I just wonder if either you or one of the other proper developers here might know a more graceful way of achieving this?

I attach a notebook with some code provided by @cal showing how to create multiple instances of same custom factor (the custom factor is just a dummy).

Thanks again.

@ Adam W. -

Thanks for the example of weight by decision trees (https://www.quantopian.com/posts/algo-share#5beb8c774aada043d452edec).

Would you be willing to share the code? Or at least provide an outline of how you do it?

@ Joakim -

Also, do you reckon that the trick to use factors that have different ideal holding periods (e.g. 1D for one factor, 3D for another, and 5D for yet another) in the same strategy, is to use the SMA for each factor with an ideal holding period longer than 1D (i.e. SMA5 for factors that are best held for 5D)?

Or am I thinking about this incorrectly?

I got the idea for using the SMA from Thomas W.'s recent post (https://www.quantopian.com/posts/an-updated-method-to-analyze-alpha-factors). I think you are correct that each factor could have its own SMA window length (or more generally low-pass filter frequency cut-off). There's also the possibility of smoothing the combined alpha, and the output of the Optimize API.

I think the idea of doing daily portfolio updates is the way to go, but I have concern that the Optimize API is adding unproductive noise. It seems that one would want to smooth the final output of the Optimize API. The problem is that the optimizer is outside of Pipeline, and so there is no access to the trailing window; one has be accumulated in context.

Did you encounter out of memory? I did with my many fundamental factors

@ Leo c - I have not hit memory limitations.

@ All - if anyone has insight into this error please let me know:

https://www.quantopian.com/posts/pipeline-error-valueerror-too-many-inputs-limit-on-number-of-custom-factors

Breaking up the code into separate Pipelines just to support a relatively large number of factors does not seem like it should be necessary. Perhaps I have a mistake in my implementation?

@ Zenothestoic -

How many staff do they have now and what do they all do? Given the in house skills they have one is bound to wonder whether they are using mostly in house algos for their fund?

I'm not sure it matters. The Q contest is still running and paying out, and reportedly, algos are getting funded (see https://www.quantopian.com/posts/15-contest-entrants-invited-to-license-their-strategies-to-quantopian). Eventually one might expect a saturation point, but we aren't there yet.

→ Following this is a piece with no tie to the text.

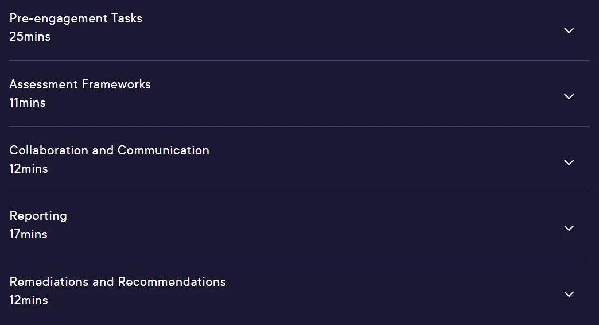This screenshot has width=599, height=325.
Task: Click 12mins under Collaboration and Communication
Action: [x=29, y=169]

I think more importantly, there is a question of what is already in the fund, and how users can evaluate their algos so as not to be rejected due to a too strong correlation with existing fund algos. There used to be a "uniqueness" requirement on https://www.quantopian.com/get-funded, but it got dropped. However, it is reasonable to assume that one is implied.

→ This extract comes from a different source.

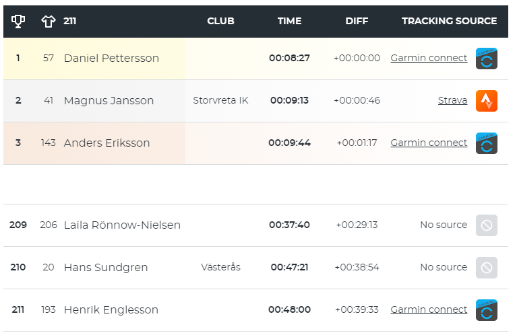Open Daniel Pettersson's Garmin connect icon
Screen dimensions: 515x335
pyautogui.click(x=487, y=59)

Recently there was guidance on the need for more fundamentals-based algos. I'm not sure if the request was for algos based solely on fundamentals, or if it was just a prod to dive into the Factset data, and combine new fundamental factors with existing technical and alternative ones.

@Adam

May I know how you do the features importance or correlation among the factors?

One potential weighting scheme would be to compare on a daily basis each alpha vector to the remaining naively combined alpha factors with a similarity metric (e.g. cosine similarity). Then the factors could be weighted by inverse similarity:

alpha_combined = alpha_1/abs(similarity_1) + alpha_2/abs(similarity_2) + ... + alpha_N/abs(similarity_N)

or

alpha_combined = alpha_1/similarity_1 + alpha_2/similarity_2 + ... + alpha_N/similarity_N

Computationally, this appears to be easy-peasy. However, it just occurred to me and have no idea if it makes any sense whatsoever.

I see that it is equal factor weighting. May I know how to add weights to certain factors ie 30% ROA, 20% STA and 50% on the rest of the factors?

I am thinking at the "re-balance" function?

Thanks

@ Leo c , I believe you can assign specific weights to each factor as shown below within "def make_factors()". For additional information, Grant had posted this thread.

        return {  
            'ROA':              (ROA,0.30),  
            'STA':              (STA,0.20),  
        }  

FYI, I morphed my basic architecture to do alpha combination in before_trading_start (see https://www.quantopian.com/posts/alpha-factor-combination-in-pipeline-how-to-fancify-it#5bf525d4ab895f004b7011ab). My sense is that this is the place to do it, versus within Pipeline (the main reason is that one gets a full 5 minutes per trading day to do computations, should there be a need to do some computational fanciness; the other reason is that one can use normal Python versus having to use the Q proprietary Pipeline API--learning the nuances of the latter has limited universal applicability, and support is limited to the Q platform and its users).

@ Leo

The simplest way is to just do something like this:

def make_pipeline():

# Dictionary of factors  
factors = make_factors()

alpha = B1*factors['Factor1'] + B2*factors['Factor2'] + ... 

return Pipeline(columns={'alpha':alpha}, **kwargs)  

where (Bn) are the weights. I agree with Grant's post and also do more complicated computations in before_trading_start, but for simple algos I've found that doing the alpha combination within Pipeline and returning only the alpha column (instead of every factor) speeds up the backtest a bit.

Been fairly busy these days, will share some code on ML weighting when I get the chance.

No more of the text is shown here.